For testing purposes, I will have to create some artificial scenarios. In
reality with my testing I only had two motifs: PMRE, and HEE. However,
HEE does not align with anything in the nr database. Therefore, for
testing I will probably compare the blast results from PMRE and PQREGS
from another search that I did before.

Started making the compareAllSequencesInFile1WithFile2 method in
Blastp_Handler


===========================================================================
I found that if I blast PMRE from the BLAST website I get some SMC hits,
but I don't when I blast just the nr database. I wonder what database I
should be using.

What is the most comprehensive protein blast database?
..
The website blast uses these databases:
All non-redundant GenBank CDS translations+PDB+SwissProt+PIR+PRF
excluding environmental samples from WGS projects
database name was just nr though

I think I wasn't getting as many hits, because my search was just against
nr.00 and not against the other nrs up to nr.07 that can be downloaded.
Multiple databases can be specified in the command line simply by having
them separated by a space.
http://www.ncbi.nlm.nih.gov/staff/tao/URLAPI/blastall/blastall_node25.html
That site says that it is better to search for multiple databases with
aliases though.

What e value is considered a good match?
The default blast evalue is 10.
http://blast.ncbi.nlm.nih.gov/Blast.cgi?CMD=Web&PAGE_TYPE=BlastDocs&amp
;DOC_TYPE=FAQexpect

How do I add an item to the last line of a text file without rewriting
the whole text file in Java?
This has some information
http://stackoverflow.com/questions/4614227/how-to-add-a-new-line-of-text-to
doesn't look totally easy though.
Actually maybe it's not that bad.
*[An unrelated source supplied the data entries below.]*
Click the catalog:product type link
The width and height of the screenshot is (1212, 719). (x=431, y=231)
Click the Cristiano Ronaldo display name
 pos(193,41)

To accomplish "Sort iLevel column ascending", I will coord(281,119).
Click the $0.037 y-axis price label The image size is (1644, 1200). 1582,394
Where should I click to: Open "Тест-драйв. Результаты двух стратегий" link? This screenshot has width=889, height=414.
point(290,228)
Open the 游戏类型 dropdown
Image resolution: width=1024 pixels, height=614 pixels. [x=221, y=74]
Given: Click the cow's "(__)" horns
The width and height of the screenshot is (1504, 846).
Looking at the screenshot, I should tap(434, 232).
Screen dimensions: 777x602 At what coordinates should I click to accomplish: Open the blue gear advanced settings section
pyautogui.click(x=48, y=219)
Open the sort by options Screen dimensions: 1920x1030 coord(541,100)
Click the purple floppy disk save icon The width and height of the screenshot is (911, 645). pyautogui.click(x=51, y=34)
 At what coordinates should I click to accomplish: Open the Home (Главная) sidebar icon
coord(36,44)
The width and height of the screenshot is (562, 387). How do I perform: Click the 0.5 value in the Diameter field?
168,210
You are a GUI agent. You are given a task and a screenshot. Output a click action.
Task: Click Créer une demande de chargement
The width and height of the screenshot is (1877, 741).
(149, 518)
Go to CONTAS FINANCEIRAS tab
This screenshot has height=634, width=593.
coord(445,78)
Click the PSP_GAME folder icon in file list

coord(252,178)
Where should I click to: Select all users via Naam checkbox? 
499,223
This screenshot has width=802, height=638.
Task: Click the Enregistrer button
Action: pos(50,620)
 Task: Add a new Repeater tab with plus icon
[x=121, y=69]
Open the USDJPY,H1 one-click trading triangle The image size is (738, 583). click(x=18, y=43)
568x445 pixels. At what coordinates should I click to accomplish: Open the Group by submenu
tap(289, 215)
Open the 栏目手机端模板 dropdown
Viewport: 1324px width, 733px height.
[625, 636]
Here's another site
http://www.kodejava.org/examples/108.html


Almost all of the
compareAllSequencesInFile1WithFile2
method is written. I haven't tested it though since my program is trying
to blast against the whole nr database this time instead of just nr.00. I
might want to add some of the information to a text file by appending to
the end. I'd like to do that for the entire program as well as the
program makes a blog. I haven't done this yet though.